I am writing a playbook to configure Cisco ASA and trying to figure out a way to form route commands based on values from these two lists of dictionaries:
dict1:
- name: Interface_LAN
vrf: LAN
gw: 10.10.10.1
vlan: 10
- name: Interface_DMZ
vrf: DMZ
gw: 10.20.20.1
vlan: 20
dict2:
- name: LAN
vrf: LAN
subnet: 192.168.100.0
- name: LAN2
vrf: LAN
subnet: 192.168.200.0
- name: DMZ
vrf: DMZ
subnet: 192.168.300.0
The item selection per command would be based on the VRF attribute.
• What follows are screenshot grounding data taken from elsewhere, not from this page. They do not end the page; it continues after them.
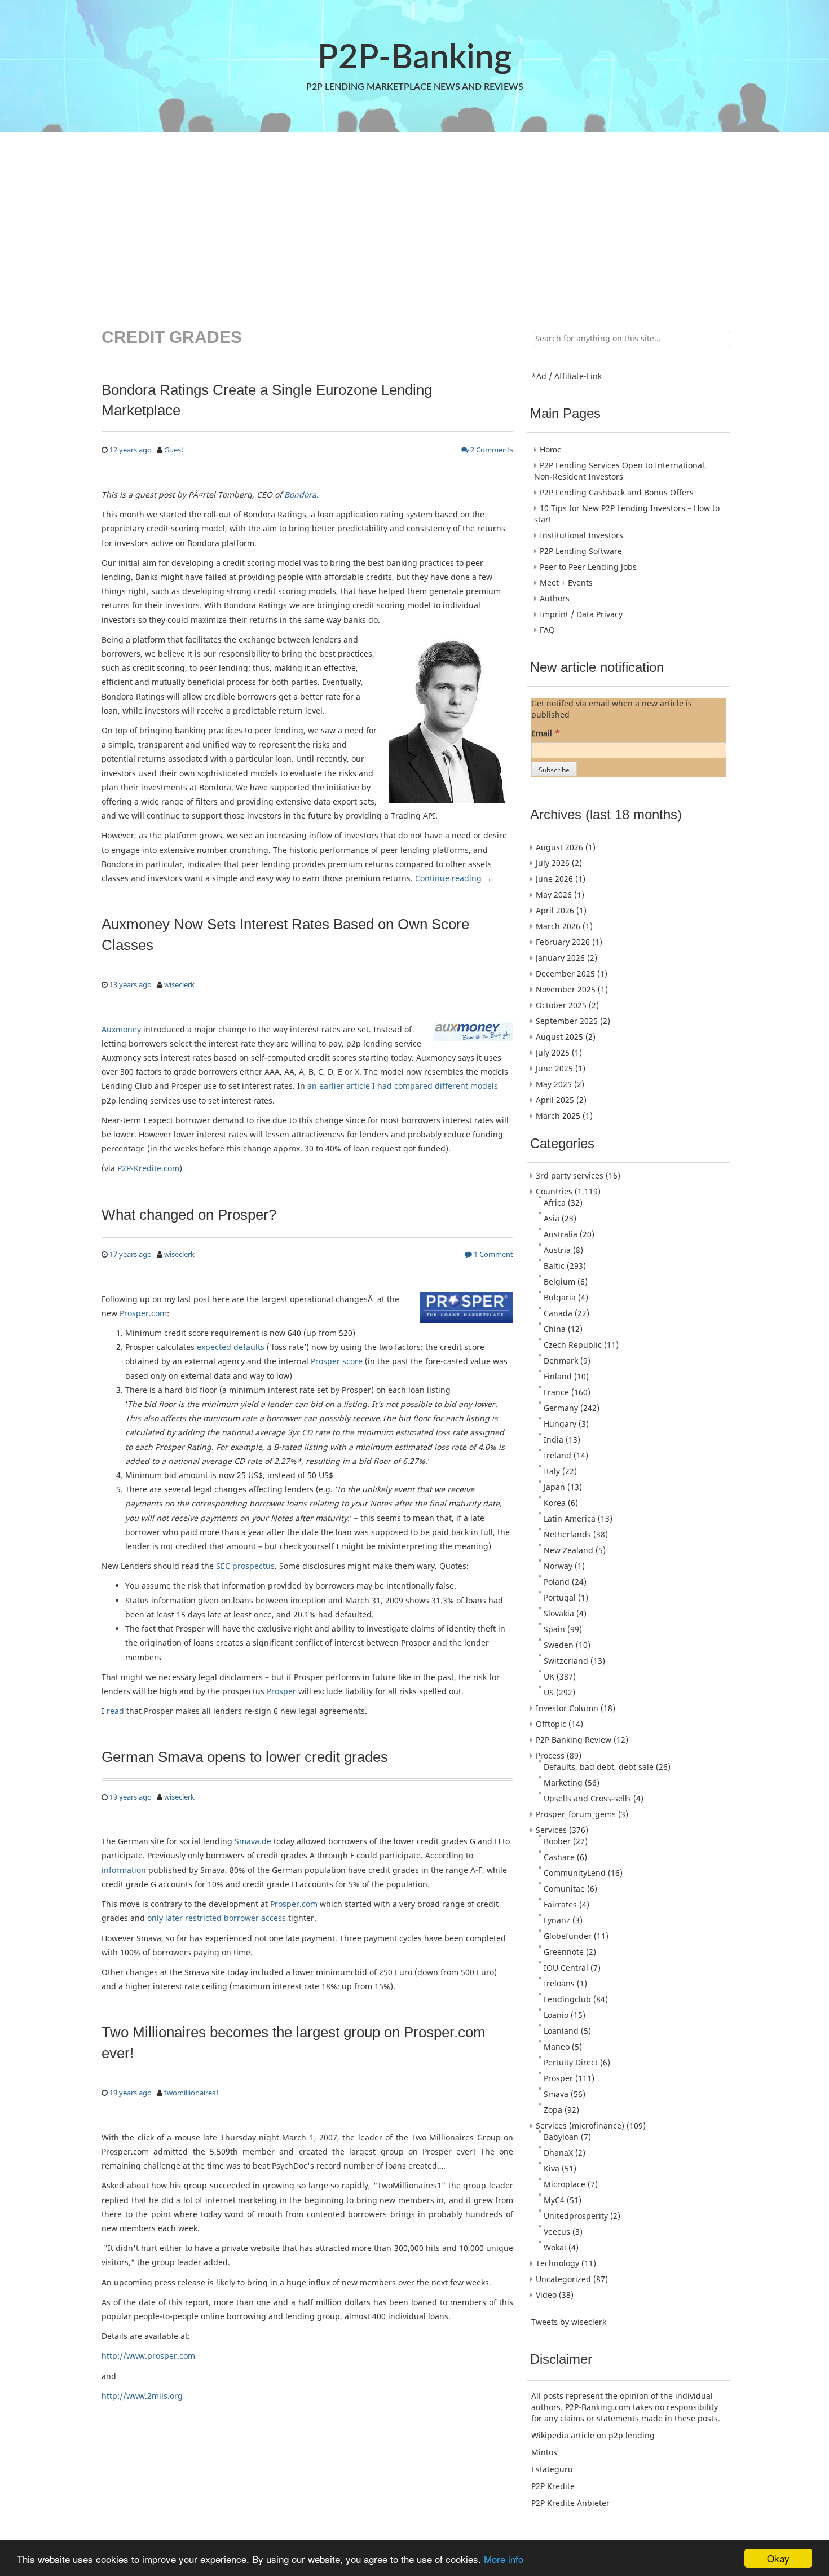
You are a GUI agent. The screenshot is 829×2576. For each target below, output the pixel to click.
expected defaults (230, 1347)
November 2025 (566, 989)
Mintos (544, 2452)
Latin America (570, 1518)
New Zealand (568, 1550)
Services (551, 1830)
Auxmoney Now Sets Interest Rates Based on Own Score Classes (285, 934)
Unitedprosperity (576, 2215)
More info (503, 2559)
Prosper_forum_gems (576, 1814)
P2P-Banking (414, 58)
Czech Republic (573, 1344)
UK (549, 1676)
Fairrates (560, 1904)
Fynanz (557, 1920)
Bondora (300, 494)
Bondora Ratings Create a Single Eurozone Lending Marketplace (267, 400)
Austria (557, 1250)
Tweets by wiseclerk (568, 2321)
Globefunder (568, 1936)
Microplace (564, 2184)
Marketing (563, 1782)
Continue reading (453, 878)
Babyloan (561, 2136)
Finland (558, 1376)
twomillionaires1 (191, 2092)
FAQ (547, 630)
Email (545, 732)
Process (550, 1755)
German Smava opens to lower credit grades (245, 1756)
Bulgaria (560, 1297)
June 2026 (554, 878)
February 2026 (563, 942)
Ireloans (559, 1983)
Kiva (551, 2168)
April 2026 (555, 910)
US (549, 1692)
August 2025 (559, 1036)
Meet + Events (566, 582)
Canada (558, 1313)
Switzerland (566, 1660)
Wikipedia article (562, 2435)
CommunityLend (575, 1872)
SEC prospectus (245, 1565)
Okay (778, 2558)
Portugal (560, 1597)
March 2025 (558, 1115)
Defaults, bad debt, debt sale (599, 1766)
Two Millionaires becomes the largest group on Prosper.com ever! (294, 2042)
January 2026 (560, 957)
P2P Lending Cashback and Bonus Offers (617, 492)
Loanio (556, 2015)
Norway (558, 1565)
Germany (561, 1408)
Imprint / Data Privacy (581, 614)
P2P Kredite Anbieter (570, 2503)
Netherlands (567, 1534)
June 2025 (554, 1068)
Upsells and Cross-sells (587, 1798)
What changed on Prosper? (189, 1214)
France (556, 1392)
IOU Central (566, 1967)
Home (551, 449)
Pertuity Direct (571, 2062)
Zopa (553, 2109)
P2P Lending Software (581, 551)
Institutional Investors (581, 535)
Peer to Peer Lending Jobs (588, 566)
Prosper (281, 1691)
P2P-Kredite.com (148, 1168)
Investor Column (567, 1708)
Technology (557, 2263)
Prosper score (337, 1361)
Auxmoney (121, 1029)
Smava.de (253, 1841)
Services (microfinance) (580, 2125)
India (553, 1439)
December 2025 (565, 973)
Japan (554, 1487)
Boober (557, 1841)
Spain (554, 1629)
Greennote (564, 1951)
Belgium (559, 1281)
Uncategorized (563, 2279)
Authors (555, 598)
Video (546, 2294)
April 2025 (555, 1099)
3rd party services (569, 1175)
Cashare (559, 1857)
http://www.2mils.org (142, 2395)
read (115, 1710)
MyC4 (554, 2200)
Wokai (555, 2247)
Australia (560, 1234)
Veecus (557, 2231)
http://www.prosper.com (148, 2355)
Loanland (561, 2030)
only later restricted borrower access (216, 1918)
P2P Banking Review (573, 1739)
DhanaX (558, 2152)
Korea (555, 1502)
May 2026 (554, 894)
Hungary (560, 1423)
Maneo (557, 2046)
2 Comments (491, 450)
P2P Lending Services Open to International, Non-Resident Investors (620, 471)
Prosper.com (143, 1313)
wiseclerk (179, 984)
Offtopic (551, 1723)
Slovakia (559, 1613)
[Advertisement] (413, 222)
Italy (552, 1471)
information (124, 1870)
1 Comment (492, 1254)
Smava (556, 2094)
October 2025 (561, 1005)
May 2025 (554, 1084)
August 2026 (559, 847)
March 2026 (558, 926)
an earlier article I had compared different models (402, 1085)
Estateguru (552, 2469)
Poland (557, 1581)
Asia (551, 1218)
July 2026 (553, 863)
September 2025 (567, 1021)
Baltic (554, 1265)
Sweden (559, 1644)
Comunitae (564, 1888)
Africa (555, 1202)
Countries (554, 1191)
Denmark (561, 1360)
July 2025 (553, 1052)
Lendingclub (567, 1999)
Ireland (557, 1455)
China (555, 1329)
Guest (174, 450)
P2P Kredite (553, 2486)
The commands I need to construct:
route Interface_LAN 192.168.100.0 255.255.255.0 10.10.10.1 1
route Interface_LAN 192.168.200.0 255.255.255.0 10.10.10.1 1
route Interface_DMZ 192.168.300.0 255.255.255.0 10.20.20.1 1
Could someone suggest a way to do this?

You can use the filter selectattr in order to select the interface matching the VRF from the other list.
You task would then be:
- command: >-
route {{ vrf.name }} {{ item.subnet }} 255.255.255.0 {{ vrf.gw }} 1
loop: "{{ dict2 }}"
loop_control:
label: "{{ item.subnet }}"
vars:
vrf: "{{ dict1 | selectattr('vrf', '==', item.vrf) | first }}"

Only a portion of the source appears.